===== Available data =====

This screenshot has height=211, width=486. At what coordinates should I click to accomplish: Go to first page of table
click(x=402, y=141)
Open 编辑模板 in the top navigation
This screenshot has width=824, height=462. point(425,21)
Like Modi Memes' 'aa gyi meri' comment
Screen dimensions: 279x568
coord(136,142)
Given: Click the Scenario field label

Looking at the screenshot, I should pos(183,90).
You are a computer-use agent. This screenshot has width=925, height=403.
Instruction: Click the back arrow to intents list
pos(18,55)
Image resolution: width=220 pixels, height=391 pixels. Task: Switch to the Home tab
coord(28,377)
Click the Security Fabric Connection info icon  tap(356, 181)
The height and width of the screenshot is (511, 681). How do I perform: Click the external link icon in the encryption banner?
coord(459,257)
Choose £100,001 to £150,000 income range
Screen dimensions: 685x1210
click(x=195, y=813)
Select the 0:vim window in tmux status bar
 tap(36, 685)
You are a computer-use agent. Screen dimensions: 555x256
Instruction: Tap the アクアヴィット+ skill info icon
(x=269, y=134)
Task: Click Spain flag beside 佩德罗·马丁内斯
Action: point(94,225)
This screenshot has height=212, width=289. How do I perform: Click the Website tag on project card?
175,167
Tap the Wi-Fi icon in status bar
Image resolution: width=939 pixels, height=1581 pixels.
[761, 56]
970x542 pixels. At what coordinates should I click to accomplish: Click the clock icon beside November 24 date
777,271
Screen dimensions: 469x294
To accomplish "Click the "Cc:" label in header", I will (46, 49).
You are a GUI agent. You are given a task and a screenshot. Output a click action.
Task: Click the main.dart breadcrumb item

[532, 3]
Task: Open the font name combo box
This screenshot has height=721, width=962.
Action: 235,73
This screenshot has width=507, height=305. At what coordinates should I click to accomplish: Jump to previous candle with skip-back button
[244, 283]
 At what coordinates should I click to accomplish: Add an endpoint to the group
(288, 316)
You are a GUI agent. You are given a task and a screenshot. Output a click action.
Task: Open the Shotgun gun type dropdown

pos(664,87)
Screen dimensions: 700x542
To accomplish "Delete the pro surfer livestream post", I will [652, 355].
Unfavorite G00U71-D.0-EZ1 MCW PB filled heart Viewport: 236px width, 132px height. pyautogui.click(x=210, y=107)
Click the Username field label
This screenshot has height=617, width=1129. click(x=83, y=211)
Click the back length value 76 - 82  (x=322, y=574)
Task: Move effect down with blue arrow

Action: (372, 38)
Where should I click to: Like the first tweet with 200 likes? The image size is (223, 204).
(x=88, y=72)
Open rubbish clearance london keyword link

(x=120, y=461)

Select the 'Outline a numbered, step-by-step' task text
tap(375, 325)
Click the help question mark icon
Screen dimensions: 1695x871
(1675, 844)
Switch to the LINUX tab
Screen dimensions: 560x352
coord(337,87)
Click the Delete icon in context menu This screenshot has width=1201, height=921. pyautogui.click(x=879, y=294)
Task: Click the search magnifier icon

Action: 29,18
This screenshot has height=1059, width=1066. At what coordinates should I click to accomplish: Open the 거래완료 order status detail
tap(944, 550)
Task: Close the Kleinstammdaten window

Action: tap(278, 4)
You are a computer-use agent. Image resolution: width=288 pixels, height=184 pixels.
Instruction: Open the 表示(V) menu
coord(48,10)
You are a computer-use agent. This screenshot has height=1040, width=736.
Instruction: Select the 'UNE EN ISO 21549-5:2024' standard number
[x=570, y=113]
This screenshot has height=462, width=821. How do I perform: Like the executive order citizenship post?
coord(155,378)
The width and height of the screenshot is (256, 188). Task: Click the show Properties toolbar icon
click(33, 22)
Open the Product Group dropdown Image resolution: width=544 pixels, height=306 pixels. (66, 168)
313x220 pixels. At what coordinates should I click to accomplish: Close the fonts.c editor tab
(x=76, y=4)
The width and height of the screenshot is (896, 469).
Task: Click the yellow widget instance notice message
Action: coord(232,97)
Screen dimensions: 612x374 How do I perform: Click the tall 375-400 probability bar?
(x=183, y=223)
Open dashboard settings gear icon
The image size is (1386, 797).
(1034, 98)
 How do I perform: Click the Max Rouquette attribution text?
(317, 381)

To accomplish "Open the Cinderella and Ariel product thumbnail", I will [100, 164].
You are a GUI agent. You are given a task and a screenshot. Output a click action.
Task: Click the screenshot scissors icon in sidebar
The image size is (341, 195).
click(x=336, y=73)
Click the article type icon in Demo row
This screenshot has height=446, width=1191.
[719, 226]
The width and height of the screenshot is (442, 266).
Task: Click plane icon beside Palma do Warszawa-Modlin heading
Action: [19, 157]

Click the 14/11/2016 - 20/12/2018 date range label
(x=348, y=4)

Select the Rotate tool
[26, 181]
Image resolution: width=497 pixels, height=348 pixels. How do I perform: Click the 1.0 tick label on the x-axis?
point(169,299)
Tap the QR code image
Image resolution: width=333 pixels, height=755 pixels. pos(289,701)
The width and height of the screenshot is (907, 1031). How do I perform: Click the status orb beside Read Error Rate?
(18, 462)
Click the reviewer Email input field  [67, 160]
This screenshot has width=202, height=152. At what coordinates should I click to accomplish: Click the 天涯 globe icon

=====

No line may be altered or left out when the data is written out.

This screenshot has height=211, width=486. At what coordinates should I click to accomplish: Go to first page of table
click(x=402, y=141)
Open 编辑模板 in the top navigation
This screenshot has width=824, height=462. point(425,21)
Like Modi Memes' 'aa gyi meri' comment
Screen dimensions: 279x568
coord(136,142)
Given: Click the Scenario field label

Looking at the screenshot, I should pos(183,90).
You are a computer-use agent. This screenshot has width=925, height=403.
Instruction: Click the back arrow to intents list
pos(18,55)
Image resolution: width=220 pixels, height=391 pixels. Task: Switch to the Home tab
coord(28,377)
Click the Security Fabric Connection info icon  tap(356, 181)
The height and width of the screenshot is (511, 681). How do I perform: Click the external link icon in the encryption banner?
coord(459,257)
Choose £100,001 to £150,000 income range
Screen dimensions: 685x1210
click(x=195, y=813)
Select the 0:vim window in tmux status bar
 tap(36, 685)
You are a computer-use agent. Screen dimensions: 555x256
Instruction: Tap the アクアヴィット+ skill info icon
(x=269, y=134)
Task: Click Spain flag beside 佩德罗·马丁内斯
Action: point(94,225)
This screenshot has height=212, width=289. How do I perform: Click the Website tag on project card?
175,167
Tap the Wi-Fi icon in status bar
Image resolution: width=939 pixels, height=1581 pixels.
[761, 56]
970x542 pixels. At what coordinates should I click to accomplish: Click the clock icon beside November 24 date
777,271
Screen dimensions: 469x294
To accomplish "Click the "Cc:" label in header", I will (46, 49).
You are a GUI agent. You are given a task and a screenshot. Output a click action.
Task: Click the main.dart breadcrumb item

[532, 3]
Task: Open the font name combo box
This screenshot has height=721, width=962.
Action: 235,73
This screenshot has width=507, height=305. At what coordinates should I click to accomplish: Jump to previous candle with skip-back button
[244, 283]
 At what coordinates should I click to accomplish: Add an endpoint to the group
(288, 316)
You are a GUI agent. You are given a task and a screenshot. Output a click action.
Task: Open the Shotgun gun type dropdown

pos(664,87)
Screen dimensions: 700x542
To accomplish "Delete the pro surfer livestream post", I will [652, 355].
Unfavorite G00U71-D.0-EZ1 MCW PB filled heart Viewport: 236px width, 132px height. pyautogui.click(x=210, y=107)
Click the Username field label
This screenshot has height=617, width=1129. click(x=83, y=211)
Click the back length value 76 - 82  (x=322, y=574)
Task: Move effect down with blue arrow

Action: (372, 38)
Where should I click to: Like the first tweet with 200 likes? The image size is (223, 204).
(x=88, y=72)
Open rubbish clearance london keyword link

(x=120, y=461)

Select the 'Outline a numbered, step-by-step' task text
tap(375, 325)
Click the help question mark icon
Screen dimensions: 1695x871
(1675, 844)
Switch to the LINUX tab
Screen dimensions: 560x352
coord(337,87)
Click the Delete icon in context menu This screenshot has width=1201, height=921. pyautogui.click(x=879, y=294)
Task: Click the search magnifier icon

Action: 29,18
This screenshot has height=1059, width=1066. At what coordinates should I click to accomplish: Open the 거래완료 order status detail
tap(944, 550)
Task: Close the Kleinstammdaten window

Action: tap(278, 4)
You are a computer-use agent. Image resolution: width=288 pixels, height=184 pixels.
Instruction: Open the 表示(V) menu
coord(48,10)
You are a computer-use agent. This screenshot has height=1040, width=736.
Instruction: Select the 'UNE EN ISO 21549-5:2024' standard number
[x=570, y=113]
This screenshot has height=462, width=821. How do I perform: Like the executive order citizenship post?
coord(155,378)
The width and height of the screenshot is (256, 188). Task: Click the show Properties toolbar icon
click(33, 22)
Open the Product Group dropdown Image resolution: width=544 pixels, height=306 pixels. (66, 168)
313x220 pixels. At what coordinates should I click to accomplish: Close the fonts.c editor tab
(x=76, y=4)
The width and height of the screenshot is (896, 469).
Task: Click the yellow widget instance notice message
Action: coord(232,97)
Screen dimensions: 612x374 How do I perform: Click the tall 375-400 probability bar?
(x=183, y=223)
Open dashboard settings gear icon
The image size is (1386, 797).
(1034, 98)
 How do I perform: Click the Max Rouquette attribution text?
(317, 381)

To accomplish "Open the Cinderella and Ariel product thumbnail", I will [100, 164].
You are a GUI agent. You are given a task and a screenshot. Output a click action.
Task: Click the screenshot scissors icon in sidebar
The image size is (341, 195).
click(x=336, y=73)
Click the article type icon in Demo row
This screenshot has height=446, width=1191.
[719, 226]
The width and height of the screenshot is (442, 266).
Task: Click plane icon beside Palma do Warszawa-Modlin heading
Action: [19, 157]

Click the 14/11/2016 - 20/12/2018 date range label
(x=348, y=4)

Select the Rotate tool
[26, 181]
Image resolution: width=497 pixels, height=348 pixels. How do I perform: Click the 1.0 tick label on the x-axis?
point(169,299)
Tap the QR code image
Image resolution: width=333 pixels, height=755 pixels. pos(289,701)
The width and height of the screenshot is (907, 1031). How do I perform: Click the status orb beside Read Error Rate?
(18, 462)
Click the reviewer Email input field  [67, 160]
This screenshot has width=202, height=152. At what coordinates should I click to accomplish: Click the 天涯 globe icon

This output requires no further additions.